--- begin Extracted records ---

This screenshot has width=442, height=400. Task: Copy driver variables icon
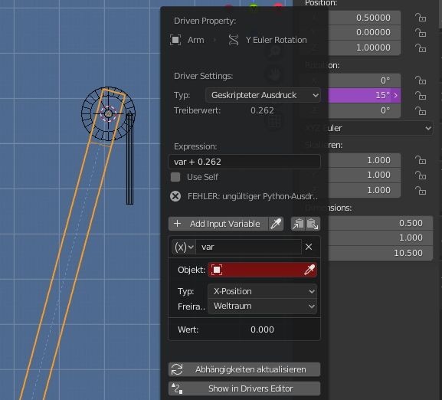click(298, 224)
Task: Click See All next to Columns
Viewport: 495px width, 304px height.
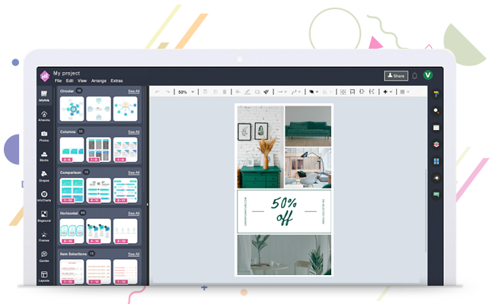Action: pyautogui.click(x=133, y=131)
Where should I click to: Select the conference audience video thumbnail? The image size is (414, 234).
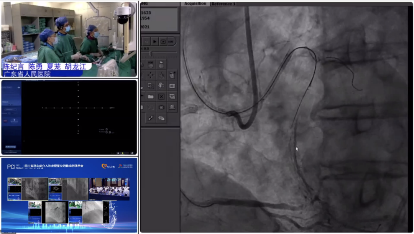coord(109,189)
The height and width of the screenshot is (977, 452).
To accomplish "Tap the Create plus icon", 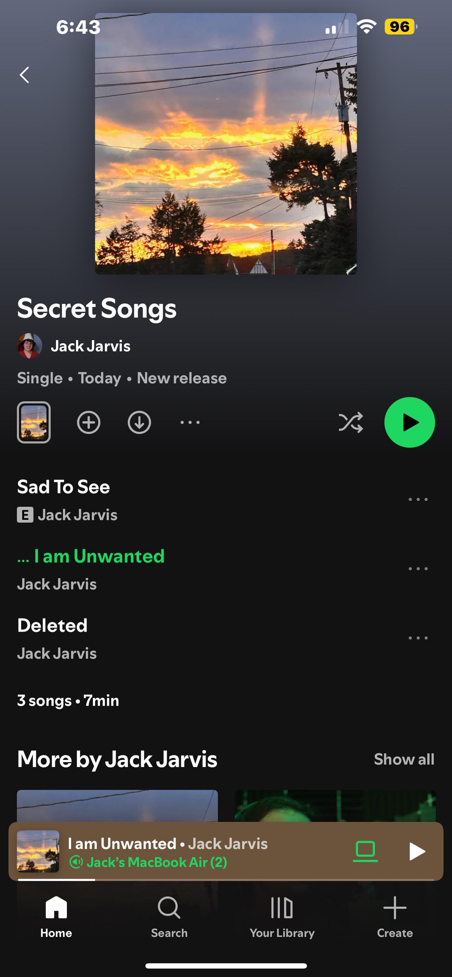I will tap(395, 916).
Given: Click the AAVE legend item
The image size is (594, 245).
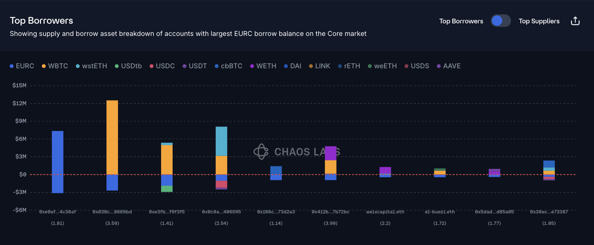Looking at the screenshot, I should click(448, 66).
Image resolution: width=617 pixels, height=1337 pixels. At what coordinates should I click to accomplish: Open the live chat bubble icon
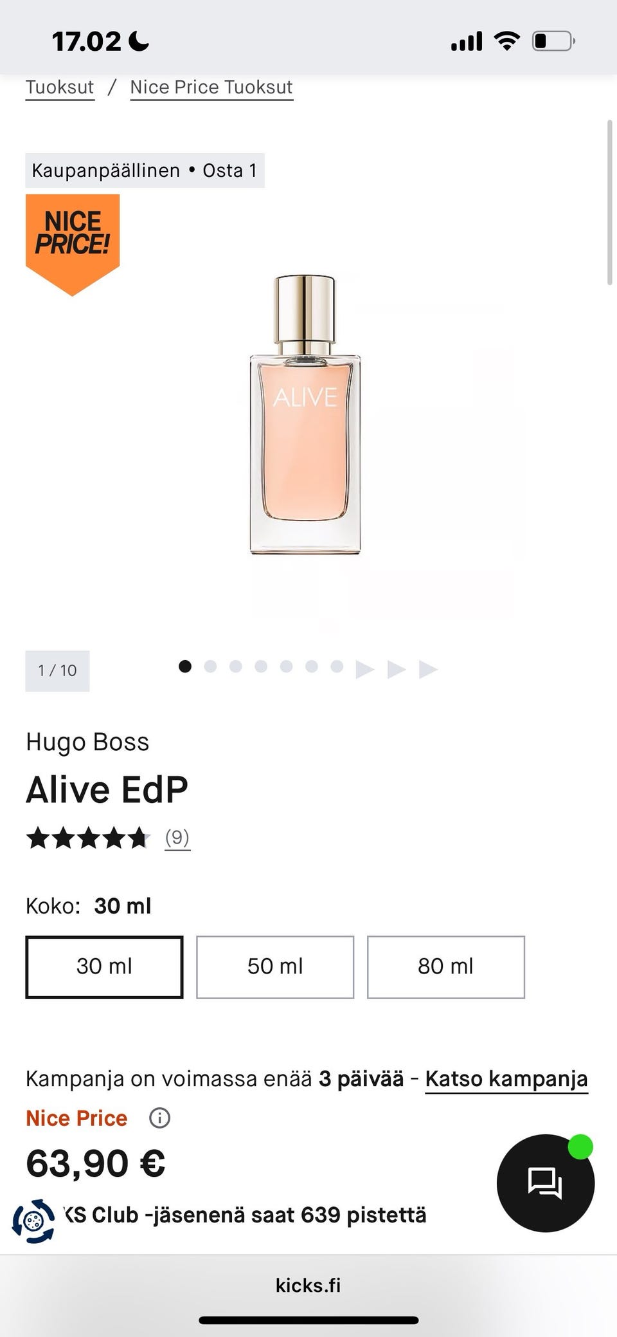pos(545,1183)

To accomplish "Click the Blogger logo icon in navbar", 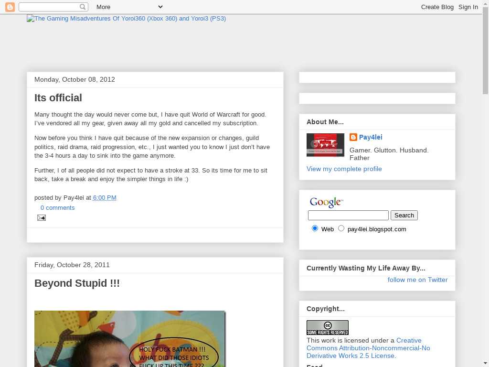I will (x=10, y=7).
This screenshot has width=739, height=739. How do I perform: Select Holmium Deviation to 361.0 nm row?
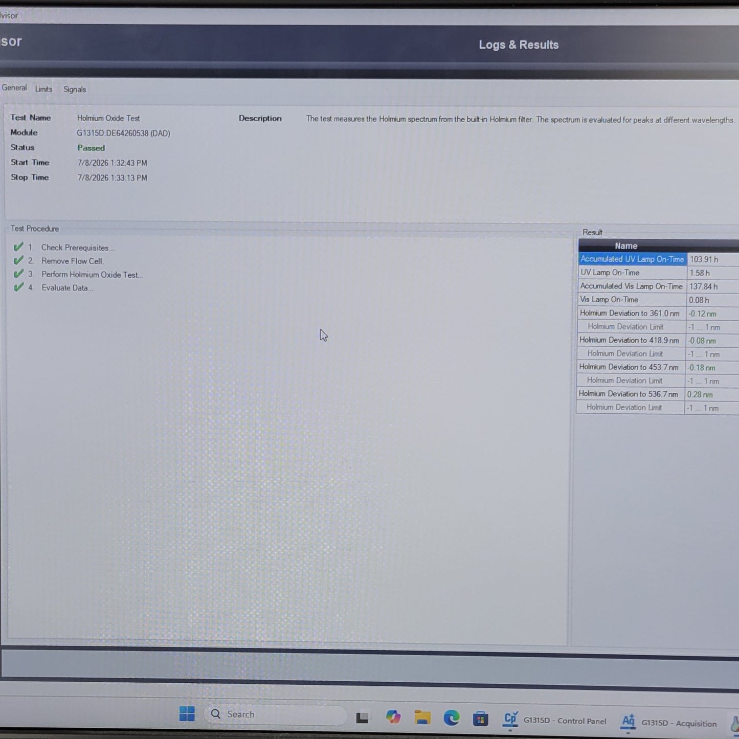click(x=658, y=313)
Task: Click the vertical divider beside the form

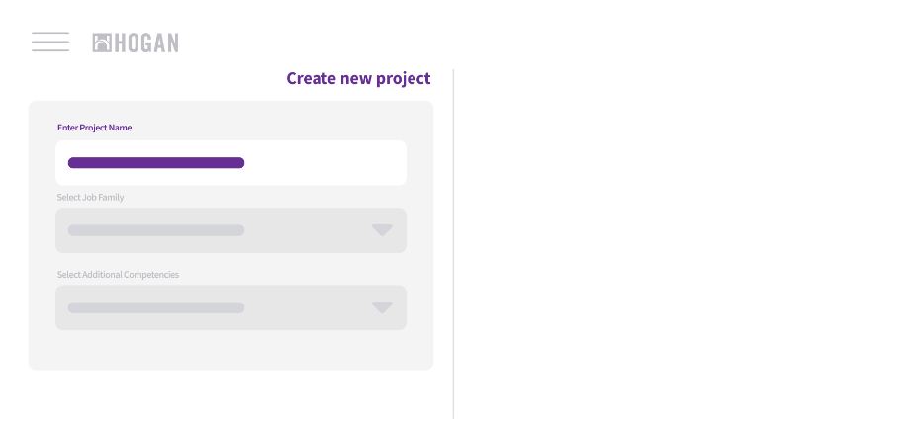Action: tap(453, 244)
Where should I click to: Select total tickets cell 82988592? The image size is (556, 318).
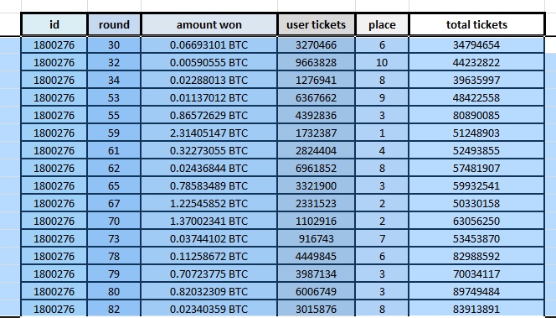[476, 256]
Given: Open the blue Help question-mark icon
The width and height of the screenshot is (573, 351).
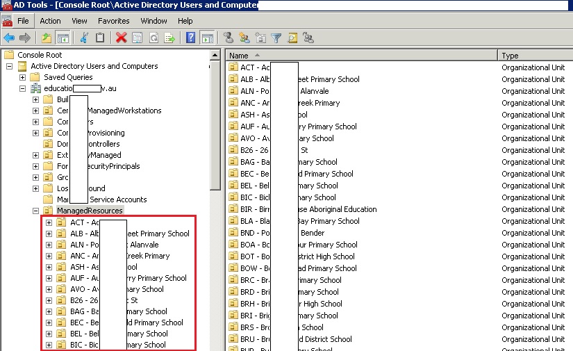Looking at the screenshot, I should point(190,38).
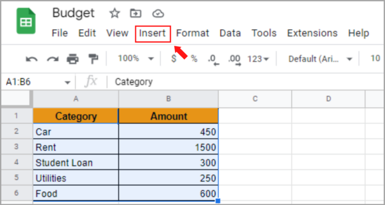Click the undo arrow

pyautogui.click(x=32, y=59)
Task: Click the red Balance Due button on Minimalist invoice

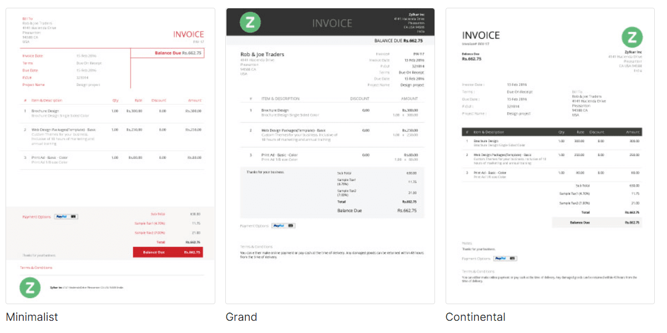Action: coord(169,251)
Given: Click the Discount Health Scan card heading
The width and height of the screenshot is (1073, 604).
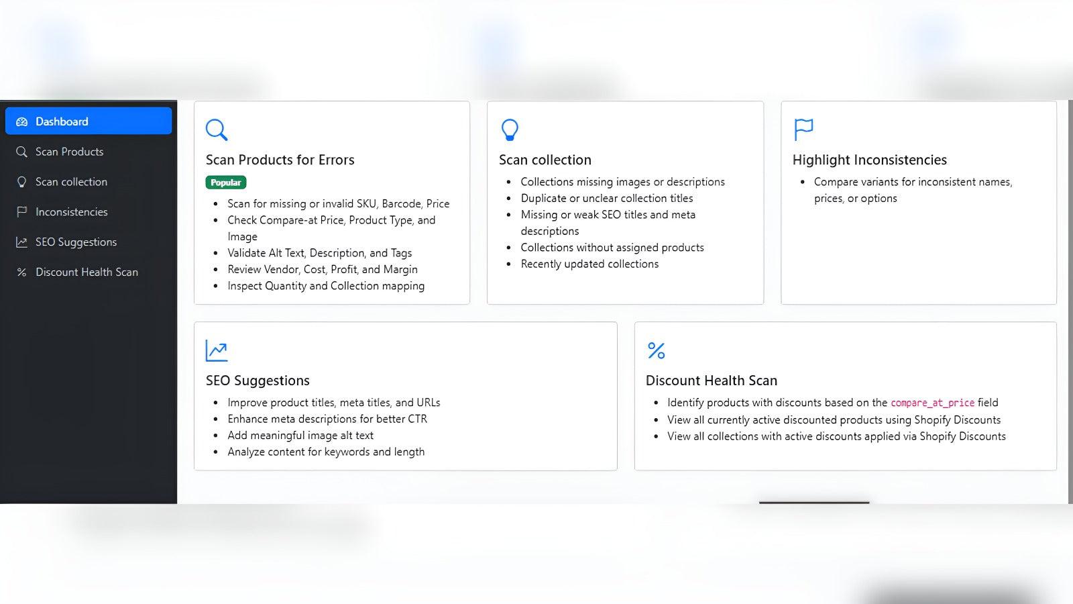Looking at the screenshot, I should tap(711, 380).
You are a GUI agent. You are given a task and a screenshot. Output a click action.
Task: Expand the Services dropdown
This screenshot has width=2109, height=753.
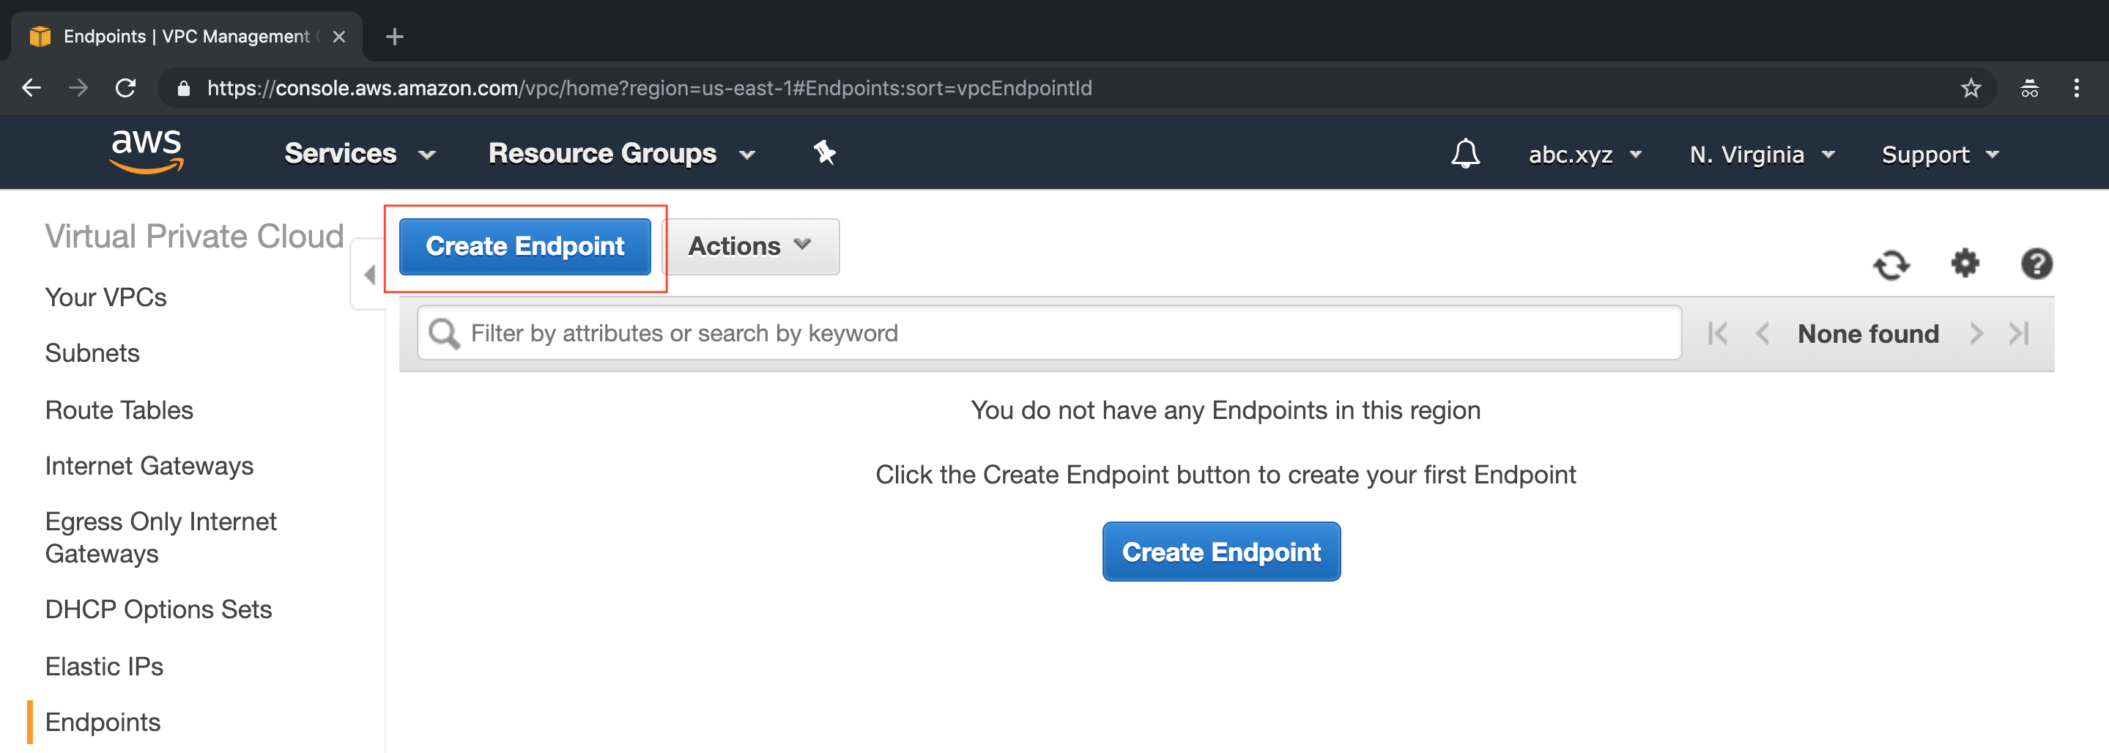coord(359,154)
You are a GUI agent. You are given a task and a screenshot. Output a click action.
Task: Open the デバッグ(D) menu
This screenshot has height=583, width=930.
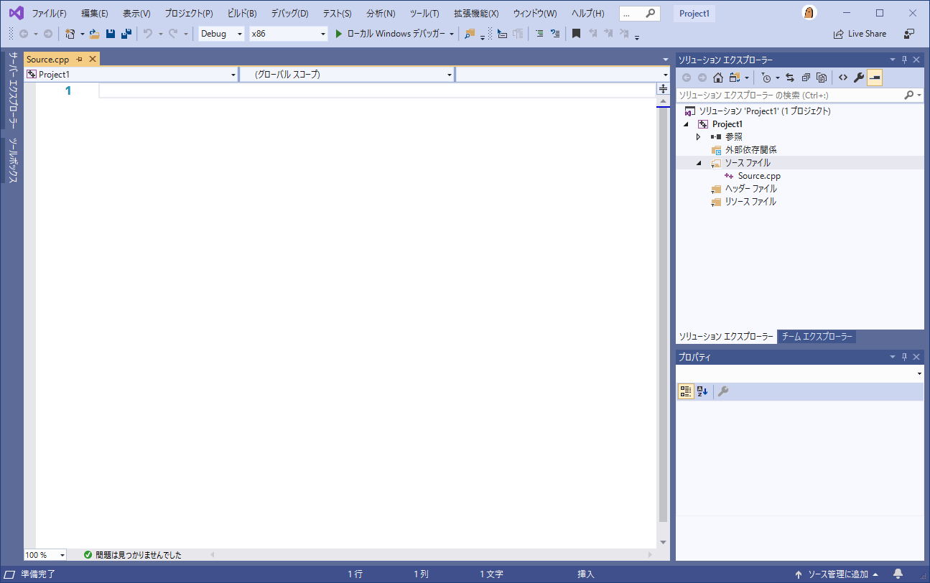pos(289,14)
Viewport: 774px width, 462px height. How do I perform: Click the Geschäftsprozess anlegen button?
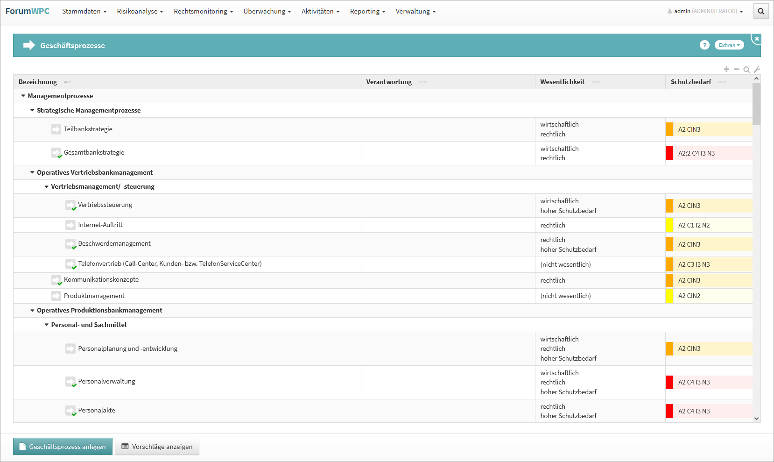(x=63, y=447)
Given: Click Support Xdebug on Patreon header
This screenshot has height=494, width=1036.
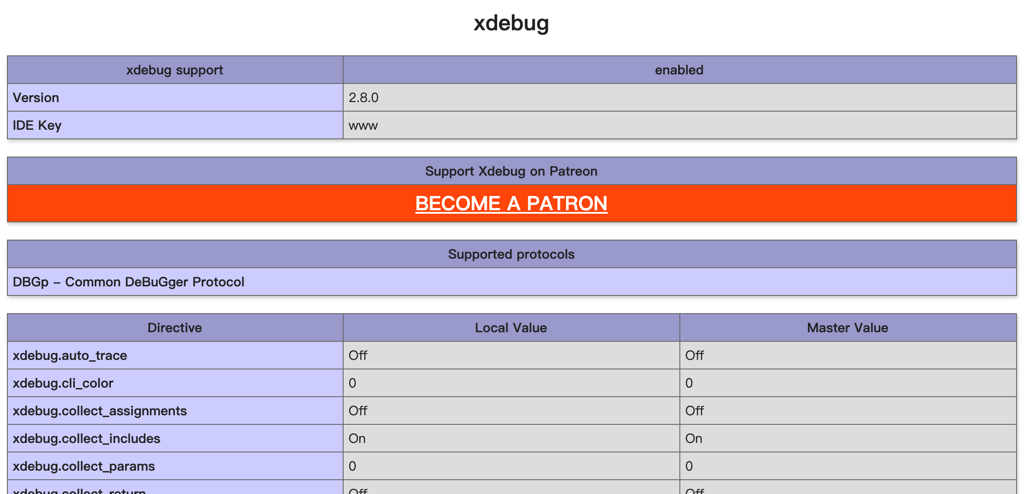Looking at the screenshot, I should tap(512, 171).
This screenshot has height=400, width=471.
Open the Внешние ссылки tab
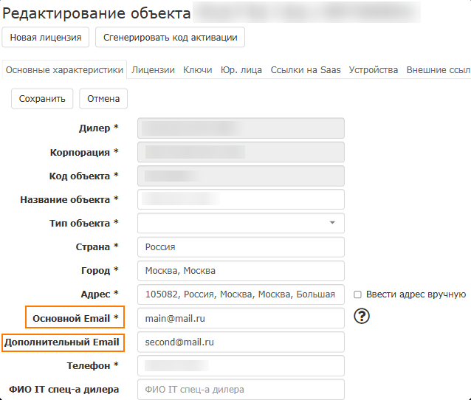(x=438, y=70)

--- end Extracted records ---

Exercise prompt »
Rewrite the rows from the line containing "Given: Click the Discount" through the end of the rows, changing "Services" to "Settings" and keeping everything else the same. Leave the pictures out of your answer.

Solved exercise »
Given: Click the Discount Health Scan card heading
The width and height of the screenshot is (1073, 604).
Looking at the screenshot, I should tap(711, 380).
You are a GUI agent. You are given a task and a screenshot. Output a click action.
Task: Expand the Settings dropdown
This screenshot has width=2109, height=753.
coord(359,154)
You are a GUI agent. You are given a task and a screenshot. Output a click action.
Task: Open the デバッグ(D) menu
This screenshot has height=583, width=930.
pos(289,14)
Viewport: 774px width, 462px height. How do I perform: Click the Geschäftsprozess anlegen button?
(x=63, y=447)
Given: Click Support Xdebug on Patreon header
This screenshot has height=494, width=1036.
Looking at the screenshot, I should tap(512, 171).
This screenshot has height=400, width=471.
Open the Внешние ссылки tab
(x=438, y=70)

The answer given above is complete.